## begin
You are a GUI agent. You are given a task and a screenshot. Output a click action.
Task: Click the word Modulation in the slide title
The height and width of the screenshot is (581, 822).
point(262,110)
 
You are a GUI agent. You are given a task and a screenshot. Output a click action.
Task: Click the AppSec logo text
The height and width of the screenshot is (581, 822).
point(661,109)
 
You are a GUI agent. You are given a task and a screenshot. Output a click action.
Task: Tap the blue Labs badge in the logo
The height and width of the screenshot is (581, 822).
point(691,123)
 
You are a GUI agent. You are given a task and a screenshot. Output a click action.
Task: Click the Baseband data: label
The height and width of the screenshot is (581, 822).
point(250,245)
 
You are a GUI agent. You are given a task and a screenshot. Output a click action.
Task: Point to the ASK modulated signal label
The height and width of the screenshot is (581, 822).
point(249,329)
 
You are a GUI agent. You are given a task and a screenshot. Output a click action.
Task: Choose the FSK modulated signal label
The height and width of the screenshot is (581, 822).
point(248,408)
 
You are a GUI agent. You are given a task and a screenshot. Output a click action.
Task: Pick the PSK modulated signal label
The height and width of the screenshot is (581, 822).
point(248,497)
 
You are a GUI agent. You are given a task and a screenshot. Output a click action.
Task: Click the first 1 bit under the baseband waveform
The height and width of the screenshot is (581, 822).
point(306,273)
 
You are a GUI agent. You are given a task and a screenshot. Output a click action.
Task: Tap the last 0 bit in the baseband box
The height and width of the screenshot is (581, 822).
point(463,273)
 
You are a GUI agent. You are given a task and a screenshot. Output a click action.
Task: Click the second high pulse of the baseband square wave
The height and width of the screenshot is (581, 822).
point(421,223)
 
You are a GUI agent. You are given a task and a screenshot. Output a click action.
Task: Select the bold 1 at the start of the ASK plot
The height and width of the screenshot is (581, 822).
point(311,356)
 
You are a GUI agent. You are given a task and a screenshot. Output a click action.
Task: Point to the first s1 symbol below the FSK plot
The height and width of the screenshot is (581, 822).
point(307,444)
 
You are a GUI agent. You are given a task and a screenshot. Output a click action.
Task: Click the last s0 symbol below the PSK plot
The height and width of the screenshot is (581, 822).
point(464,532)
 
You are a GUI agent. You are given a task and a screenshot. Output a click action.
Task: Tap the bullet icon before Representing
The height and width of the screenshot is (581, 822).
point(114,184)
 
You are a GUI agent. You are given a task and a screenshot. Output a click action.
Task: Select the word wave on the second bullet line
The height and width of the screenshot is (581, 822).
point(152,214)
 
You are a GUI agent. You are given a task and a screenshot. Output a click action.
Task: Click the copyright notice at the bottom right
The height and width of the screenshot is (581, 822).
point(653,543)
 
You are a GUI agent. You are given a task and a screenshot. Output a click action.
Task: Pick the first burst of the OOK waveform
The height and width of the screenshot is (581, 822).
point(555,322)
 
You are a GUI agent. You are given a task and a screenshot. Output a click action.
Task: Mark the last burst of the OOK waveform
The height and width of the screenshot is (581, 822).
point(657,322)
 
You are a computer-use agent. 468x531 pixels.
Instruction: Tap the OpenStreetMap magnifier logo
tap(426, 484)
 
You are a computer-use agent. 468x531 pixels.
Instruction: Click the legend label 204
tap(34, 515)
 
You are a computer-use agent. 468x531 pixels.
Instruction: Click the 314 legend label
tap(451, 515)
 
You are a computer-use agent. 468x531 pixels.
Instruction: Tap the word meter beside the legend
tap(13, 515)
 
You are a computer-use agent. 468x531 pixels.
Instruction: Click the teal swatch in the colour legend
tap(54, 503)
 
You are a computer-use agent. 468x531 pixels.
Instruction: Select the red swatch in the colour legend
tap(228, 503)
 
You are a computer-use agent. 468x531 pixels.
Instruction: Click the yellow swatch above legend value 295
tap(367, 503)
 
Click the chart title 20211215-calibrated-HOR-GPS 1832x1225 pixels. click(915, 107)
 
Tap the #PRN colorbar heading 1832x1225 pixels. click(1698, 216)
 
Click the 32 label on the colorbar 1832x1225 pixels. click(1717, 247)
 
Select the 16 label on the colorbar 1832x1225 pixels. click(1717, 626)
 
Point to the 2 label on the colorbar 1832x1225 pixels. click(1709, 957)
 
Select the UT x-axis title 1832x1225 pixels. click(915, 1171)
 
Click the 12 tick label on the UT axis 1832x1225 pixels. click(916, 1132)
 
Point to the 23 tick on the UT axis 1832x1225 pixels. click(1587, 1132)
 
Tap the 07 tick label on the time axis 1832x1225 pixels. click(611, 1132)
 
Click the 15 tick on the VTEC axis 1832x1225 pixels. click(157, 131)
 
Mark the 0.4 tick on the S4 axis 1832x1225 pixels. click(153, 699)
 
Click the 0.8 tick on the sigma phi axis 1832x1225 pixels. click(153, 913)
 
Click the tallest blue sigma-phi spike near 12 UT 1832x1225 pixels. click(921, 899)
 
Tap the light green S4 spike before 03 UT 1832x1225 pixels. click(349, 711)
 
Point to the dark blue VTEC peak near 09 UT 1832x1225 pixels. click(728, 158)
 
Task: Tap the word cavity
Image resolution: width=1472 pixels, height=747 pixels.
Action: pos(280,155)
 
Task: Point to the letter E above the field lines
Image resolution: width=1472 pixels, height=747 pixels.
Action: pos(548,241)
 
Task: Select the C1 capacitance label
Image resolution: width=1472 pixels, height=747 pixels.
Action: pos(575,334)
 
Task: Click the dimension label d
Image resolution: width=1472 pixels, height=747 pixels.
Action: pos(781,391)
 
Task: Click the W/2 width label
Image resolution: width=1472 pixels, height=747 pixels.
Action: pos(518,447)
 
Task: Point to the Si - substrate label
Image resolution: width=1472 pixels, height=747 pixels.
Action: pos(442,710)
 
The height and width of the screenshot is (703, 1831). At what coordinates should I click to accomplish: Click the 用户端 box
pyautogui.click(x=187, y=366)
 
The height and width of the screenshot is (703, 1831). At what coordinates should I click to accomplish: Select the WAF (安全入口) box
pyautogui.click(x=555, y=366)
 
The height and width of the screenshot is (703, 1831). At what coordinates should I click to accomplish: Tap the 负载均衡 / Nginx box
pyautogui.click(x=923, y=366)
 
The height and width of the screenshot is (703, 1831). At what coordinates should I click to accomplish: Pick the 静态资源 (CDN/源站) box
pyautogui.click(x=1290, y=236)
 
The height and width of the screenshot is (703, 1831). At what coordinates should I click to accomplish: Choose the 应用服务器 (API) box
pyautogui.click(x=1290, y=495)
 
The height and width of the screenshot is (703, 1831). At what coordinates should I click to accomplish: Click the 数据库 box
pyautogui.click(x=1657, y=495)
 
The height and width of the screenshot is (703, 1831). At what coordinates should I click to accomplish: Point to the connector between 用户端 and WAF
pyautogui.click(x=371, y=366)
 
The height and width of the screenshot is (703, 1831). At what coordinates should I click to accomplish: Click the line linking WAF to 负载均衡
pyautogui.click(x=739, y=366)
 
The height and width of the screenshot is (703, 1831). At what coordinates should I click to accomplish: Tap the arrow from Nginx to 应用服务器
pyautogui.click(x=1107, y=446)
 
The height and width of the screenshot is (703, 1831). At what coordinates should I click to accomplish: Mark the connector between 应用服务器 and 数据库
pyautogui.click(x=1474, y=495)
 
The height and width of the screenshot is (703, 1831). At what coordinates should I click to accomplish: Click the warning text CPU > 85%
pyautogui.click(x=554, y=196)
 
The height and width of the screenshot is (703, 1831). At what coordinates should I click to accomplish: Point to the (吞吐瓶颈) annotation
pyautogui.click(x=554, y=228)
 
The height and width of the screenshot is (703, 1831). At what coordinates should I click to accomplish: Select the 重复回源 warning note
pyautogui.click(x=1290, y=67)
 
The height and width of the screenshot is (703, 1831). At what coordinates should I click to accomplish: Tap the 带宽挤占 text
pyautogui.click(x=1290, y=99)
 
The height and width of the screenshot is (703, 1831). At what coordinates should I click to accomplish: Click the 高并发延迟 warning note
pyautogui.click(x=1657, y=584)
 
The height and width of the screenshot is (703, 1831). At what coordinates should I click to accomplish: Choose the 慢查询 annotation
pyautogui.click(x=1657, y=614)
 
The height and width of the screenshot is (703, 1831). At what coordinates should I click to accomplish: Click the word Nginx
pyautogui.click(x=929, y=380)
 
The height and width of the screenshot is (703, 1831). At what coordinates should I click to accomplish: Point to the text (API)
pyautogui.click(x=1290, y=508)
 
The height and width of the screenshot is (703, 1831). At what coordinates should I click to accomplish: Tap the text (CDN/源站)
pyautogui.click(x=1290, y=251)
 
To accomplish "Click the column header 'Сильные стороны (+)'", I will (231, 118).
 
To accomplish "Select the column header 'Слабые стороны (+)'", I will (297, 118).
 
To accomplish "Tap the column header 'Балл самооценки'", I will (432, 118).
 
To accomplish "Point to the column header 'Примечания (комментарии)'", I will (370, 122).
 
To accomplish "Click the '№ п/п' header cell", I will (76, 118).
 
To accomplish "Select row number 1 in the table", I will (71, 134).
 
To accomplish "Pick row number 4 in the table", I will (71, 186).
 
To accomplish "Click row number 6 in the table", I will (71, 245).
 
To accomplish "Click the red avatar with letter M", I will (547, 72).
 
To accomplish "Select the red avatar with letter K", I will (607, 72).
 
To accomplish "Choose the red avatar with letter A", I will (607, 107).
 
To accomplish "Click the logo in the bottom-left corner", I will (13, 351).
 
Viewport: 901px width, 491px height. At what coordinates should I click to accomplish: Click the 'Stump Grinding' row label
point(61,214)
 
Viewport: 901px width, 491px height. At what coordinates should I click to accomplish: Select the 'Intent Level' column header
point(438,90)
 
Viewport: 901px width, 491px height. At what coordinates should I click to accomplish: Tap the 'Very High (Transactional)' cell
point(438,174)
## end
▶ _Task directions_
Reproduce, word for word, the lines of the records from the line containing "Task: Click the W/2 width label" through the line containing "pyautogui.click(x=923, y=366)", including both of those lines.

▶ _Response to the task_
Task: Click the W/2 width label
Image resolution: width=1472 pixels, height=747 pixels.
Action: pos(518,447)
 
Task: Point to the Si - substrate label
Image resolution: width=1472 pixels, height=747 pixels.
Action: pos(442,710)
 
The height and width of the screenshot is (703, 1831). At what coordinates should I click to accomplish: Click the 用户端 box
pyautogui.click(x=187, y=366)
 
The height and width of the screenshot is (703, 1831). At what coordinates should I click to accomplish: Select the WAF (安全入口) box
pyautogui.click(x=555, y=366)
 
The height and width of the screenshot is (703, 1831). At what coordinates should I click to accomplish: Tap the 负载均衡 / Nginx box
pyautogui.click(x=923, y=366)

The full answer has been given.